The Portland Pirates and Phoenix Coyotes announced on Monday a new long-term affiliation agreement that will see the Western Conference team move their minor league operations from San Antonio, Texas to Portland.
“I want to express how excited we are to be in Portland,” said Maloney. “We had a very good relationship with our affiliate in San Antonio, but for myself living in the Northeast and New York area for 30 years… Going into an established AHL city with quality people, great development situation, great fan support, a knowledgeable fan base and a demanding fanbase I think is important to have success on the ice.”
The Coyotes were affiliated with San Antonio for the past six seasons and Maloney had only glowing things to say about the area, however, Maloney, who spent 11 of 13 years playing for the New York Rangers and was the General Manager of the Harford Wolf Pack when they won the Calder Cup in 1999, was looking to move his prospects further east.

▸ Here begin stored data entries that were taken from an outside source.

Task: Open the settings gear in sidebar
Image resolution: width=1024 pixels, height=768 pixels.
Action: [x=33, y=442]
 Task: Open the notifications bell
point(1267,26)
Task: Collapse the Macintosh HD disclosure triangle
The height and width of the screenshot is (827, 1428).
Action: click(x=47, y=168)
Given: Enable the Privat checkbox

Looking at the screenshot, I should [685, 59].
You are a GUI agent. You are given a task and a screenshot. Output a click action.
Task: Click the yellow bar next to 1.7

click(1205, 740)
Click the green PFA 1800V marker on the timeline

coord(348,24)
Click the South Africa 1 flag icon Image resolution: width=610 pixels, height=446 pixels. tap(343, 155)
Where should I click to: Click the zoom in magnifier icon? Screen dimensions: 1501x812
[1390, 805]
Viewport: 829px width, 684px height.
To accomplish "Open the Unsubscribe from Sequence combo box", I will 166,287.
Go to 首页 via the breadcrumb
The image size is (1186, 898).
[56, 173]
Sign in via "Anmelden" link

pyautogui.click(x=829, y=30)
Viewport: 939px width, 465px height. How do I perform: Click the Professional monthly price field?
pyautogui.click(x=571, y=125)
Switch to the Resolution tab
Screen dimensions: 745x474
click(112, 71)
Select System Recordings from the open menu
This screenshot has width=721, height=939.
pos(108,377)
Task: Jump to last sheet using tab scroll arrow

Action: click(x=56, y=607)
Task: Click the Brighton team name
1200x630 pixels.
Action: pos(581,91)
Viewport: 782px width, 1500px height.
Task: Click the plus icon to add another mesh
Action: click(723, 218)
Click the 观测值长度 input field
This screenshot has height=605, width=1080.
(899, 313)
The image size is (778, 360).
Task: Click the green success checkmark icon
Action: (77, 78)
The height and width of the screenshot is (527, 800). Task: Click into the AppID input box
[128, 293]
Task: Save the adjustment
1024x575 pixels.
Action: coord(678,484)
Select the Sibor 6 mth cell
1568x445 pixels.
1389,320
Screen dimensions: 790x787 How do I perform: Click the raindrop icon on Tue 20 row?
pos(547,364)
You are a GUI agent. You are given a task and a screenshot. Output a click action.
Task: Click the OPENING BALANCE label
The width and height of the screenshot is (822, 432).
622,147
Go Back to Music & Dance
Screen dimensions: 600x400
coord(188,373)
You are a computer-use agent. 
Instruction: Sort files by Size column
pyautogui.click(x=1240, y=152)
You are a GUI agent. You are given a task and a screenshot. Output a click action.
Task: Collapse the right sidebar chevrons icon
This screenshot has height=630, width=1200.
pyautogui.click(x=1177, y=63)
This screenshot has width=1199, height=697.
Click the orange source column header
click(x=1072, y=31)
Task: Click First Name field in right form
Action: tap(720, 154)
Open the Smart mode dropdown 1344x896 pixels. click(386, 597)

In all candor probably from the time I got this job,” said Maloney referring to the point he began to look for another affiliate. “I don’t want to disrespect San Antonio because they were great partners. From our point (of view) to be in a hockey environment to have more practice time. We just found the wear and tear on the players over time (in San Antonio) was a little tougher. Although, there are teams in the Southwest that have had success I’m a big New England believer in pro hockey. I’ve seen it. We had some good success with Hartford and we hope bring the same kind of success to Portland.”
Maloney said that Brad Treliving, who was the GM for San Antonio will become the new GM for the Pirates, a position that wasn’t filled under the Buffalo Sabres, and would be responsible for all player transactions regarding the club. Ray Edwards will join Treliving from San Antonio becoming the seventh head coach in Pirates franchise history.
During the press conference held at the Cumberland County Civic Center this afternoon, Pirates Managing Owner and CEO Brian Petrovek spoke to the Coyotes raising the bar set by previous affiliation in Anaheim and Buffalo and that he was impressed by the Coyotes plan for the future.
“We were looking for an organization that was willing to take on the task, first and foremost, of raising the bar further than what Washington, Anaheim and Buffalo had over these last 11 years since we bought the franchise,” said Petrovek.
The Coyotes are more known for their off-ice issues as they are currently owned by the NHL after filing for bankruptcy in 2009. The franchise has almost been moved once to Winnipeg, Manitoba before the City of Glendale offered to cover the losses to the tune of $25 million. Still, prospects of the franchise’s survival, if an owner isn’t found, is slim at best and now speculation is with Winnipeg finally getting a franchise that Quebec City, who has a proposal to building a new facility, might be next in line.
Petrovek said that prospects of moving to Quebec City did not factor into a deal with Phoenix.
“We did not choose to affiliate with Phoenix because we assume they are going to move Quebec City,” he said. “Our assumption is there will be a new owner in Phoenix and that could happen sooner rather than later. If there is a move out of (Arizona) at some point in time, it will be one that surprises us and one that we’ll respond too. We don’t expect the Coyotes to move from Arizona. If it happens, it happens, but it was not a part of the process we went through to choose a relationship with the Phoenix Coyotes.”
For Treliving, the off-ice issues aren’t factor when it pertains to the minor league organization.
“Obviously, it’s something talked about and read about and reported on and it’s sort of become our new normal here,” said Treliving. “Quite frankly, I spend time in San Antonio and it’s really had no impact in our team other than the players read the same stories that everybody else does. As for the day-to-day on goings… our position from a players stand point is it really has no effect and especially with players in the American Hockey League.”
“Their job, their role and their responsibility is to come to the rink and prepare to get better each and every day. They have enough on their plate.”
Treliving as indicated that despite the ownership issues they plan to be active in the free agency market finding the playing that fit not only a need in Phoenix, but in Portland.
“Our scouts are here,” he said. “We’ve had our meetings and we have a list of guys who we feel fit the mold with us and were interested in. It’s just to see who hits the market and who is signed. We plan to be aggressive early on to get the players we want to get.”